From time to time, Keane & Beane, P.C., issues Legal Alerts pertaining to new legislation or recent cases of interest. Recently, the Second Circuit Court of Appeals (the “Second Circuit”) issued a decision in Cuff v. Valley Central School District, which addressed a school district’s imposition of discipline based upon a fifth grade student’s in-class drawing which depicted an astronaut, and expressed the student’s wish to “blow up the school with the teachers in it.” The Second Circuit upheld the determination of the Southern District Court of New York which found in favor of the school district, holding that the student’s rights under the First Amendment of the United States Constitution were not violated when the school district suspended the student from school for six (6) days based upon the student’s drawing described above and his anecdotal disciplinary record.

In its consideration of the school district’s action, the Second Circuit applied the test developed by the Supreme Court in Tinker v. Des Moines Indep. Cmty. Sch. Dist., 393 U.S. 504 (1969). As you may know, Tinker is the seminal First Amendment case regarding the First Amendment freedom of speech in the school setting.

In Tinker, the Supreme Court developed the “substantial disruption” standard—student speech may be curtailed if the speech will “materially and substantially interfere with the requirements of appropriate discipline in the operation of the school.” 393 U.S. at 509. In applying Tinker, the Second Circuit has held that “the relevant inquiry is whether the record demonstrates facts which might reasonably have led school authorities to forecast substantial disruption of or material interference with school activities.” DeFabio v.

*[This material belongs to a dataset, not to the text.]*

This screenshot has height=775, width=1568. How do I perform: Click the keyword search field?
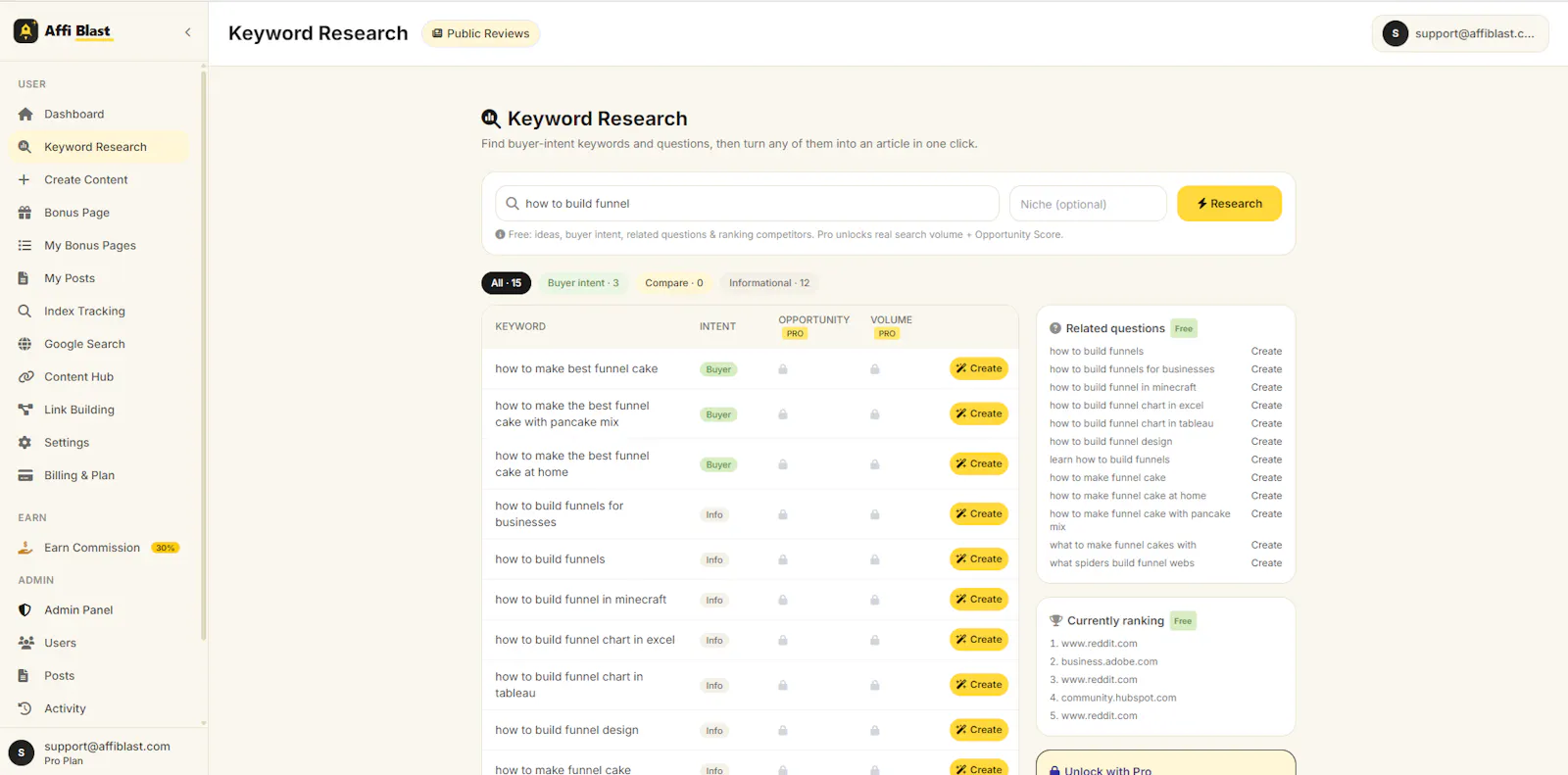tap(747, 204)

E. Hampton Union Free Sch. Dist., 623 F.3d 71, 78 (2d Cir. 2010)(internal quotations omitted).

In Cuff, the Second Circuit applied both Tinker and DeFabio and determined that based upon (1) the student’s history of disciplinary issues, including other drawings and writings that depicted and glorified violence; and (2) that school district personnel, including the assistant principal and school psychologist had previously discussed this student’s writings and drawings, and found them to be an area of concern, that the student’s behavior could have reasonably led to a substantial disruption of school activities. The Second Circuit focused on the fact that the astronaut drawing was seen by at least one other student in the class, who brought the drawing to the attention of the classroom teacher and was observed to be “very worried” about the drawing as a factor in determining it was reasonable to find a substantial disruption of school activities. Therefore, the school district’s decision to discipline the student for six (6) days would not be disturbed.

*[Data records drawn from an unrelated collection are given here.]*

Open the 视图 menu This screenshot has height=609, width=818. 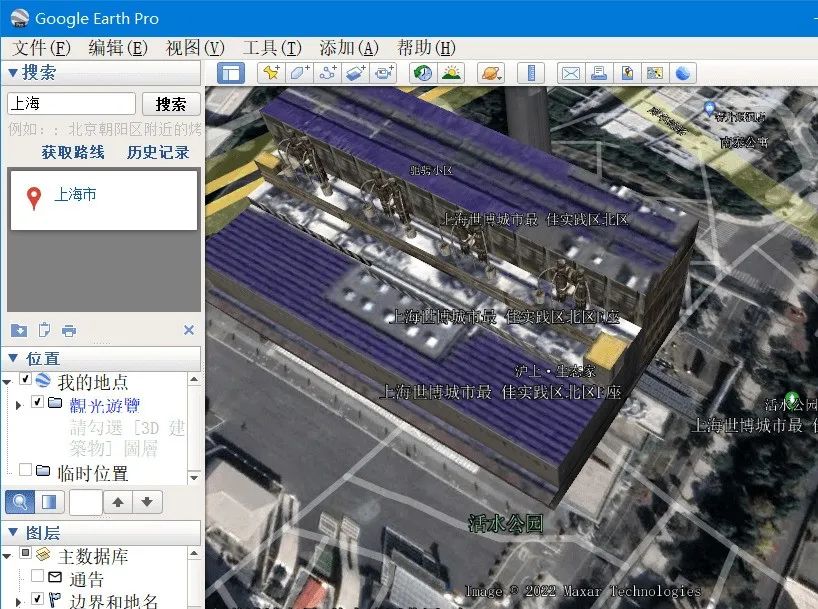pyautogui.click(x=192, y=47)
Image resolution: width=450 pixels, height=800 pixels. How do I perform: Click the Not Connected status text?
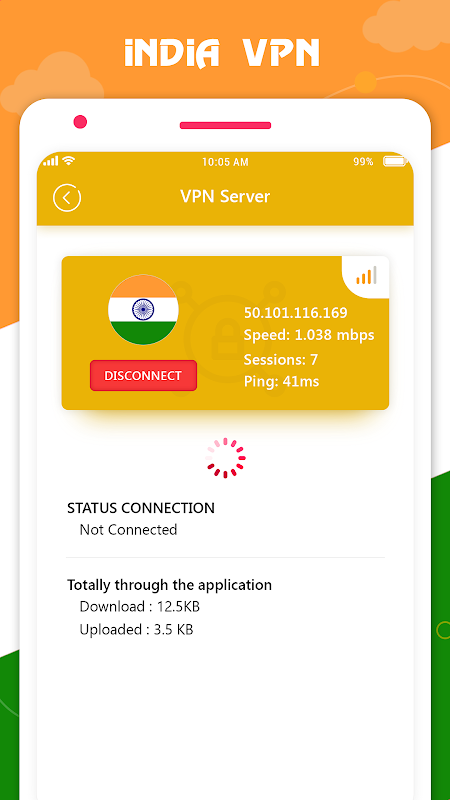click(x=128, y=530)
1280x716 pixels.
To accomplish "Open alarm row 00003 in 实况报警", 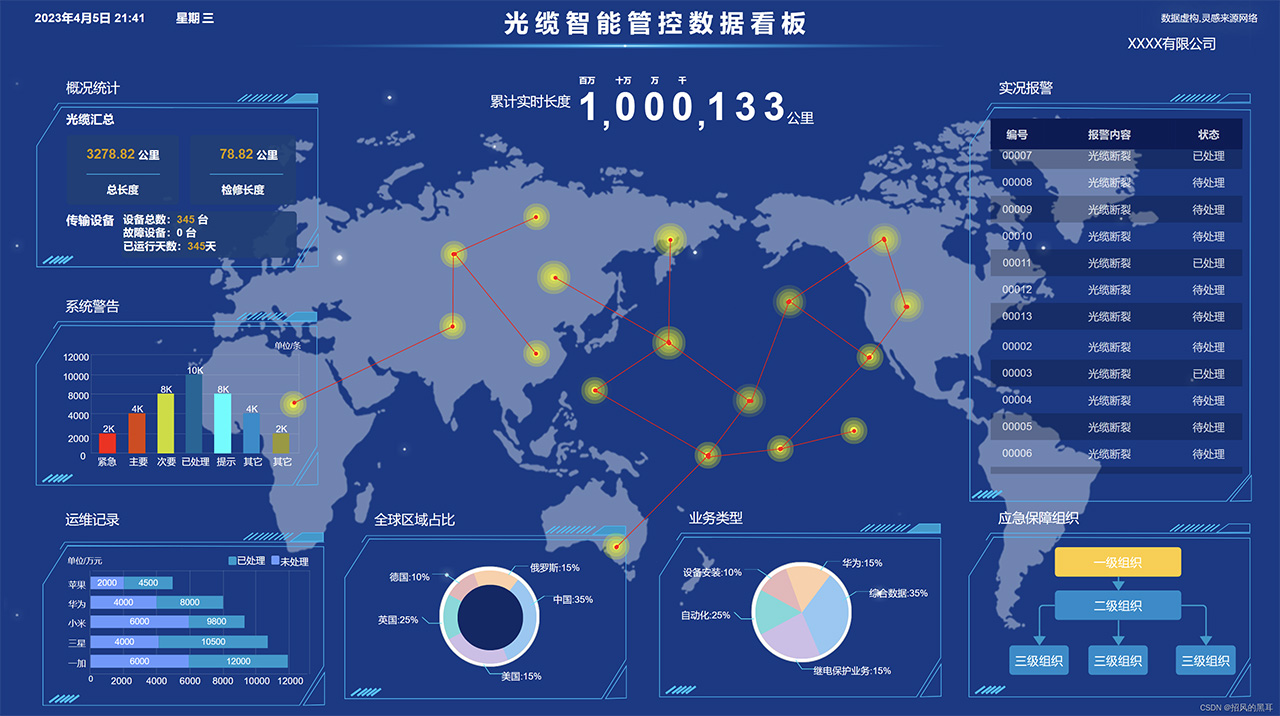I will tap(1116, 373).
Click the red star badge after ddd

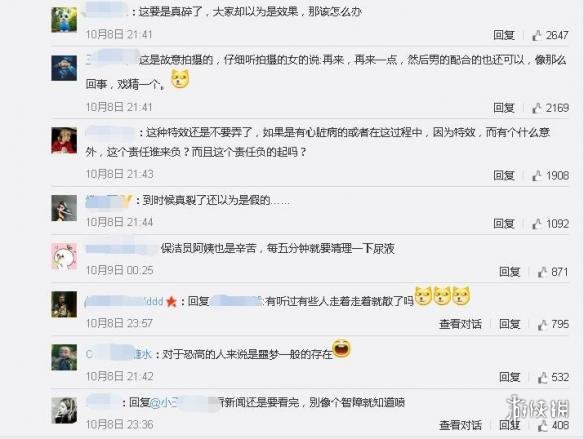[171, 301]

Importantly, in Cuff, the Second Circuit found that the questions of whether the student meant his “wish” as a joke, whether the student intended to carry out the threat, or whether the student was capable of carrying out the threat to all be irrelevant to the question of whether the student’s conduct could reasonably be found to cause a “substantial disruption” by the school district officials who imposed the disciplinary action. Further, here, the Second Circuit cited a line of cases that support the fact that “[c]ourts have allowed wide leeway to school administrators disciplining students for writings or other conduct threatening violence.” Finally, in defense of the imposition of discipline by school officials, the Second Circuit found that “school administrators also have to be concerned about the confidence of parents in a school system’s ability to shield their children from frightening behavior and to provide for the safety of their children while in school.”

Based upon all of the above, in Cuff, the Second Circuit found that the school district could reasonably have concluded that the student’s astronaut drawing would substantially disrupt the school environment, and their resulting decision to suspend the student was constitutional.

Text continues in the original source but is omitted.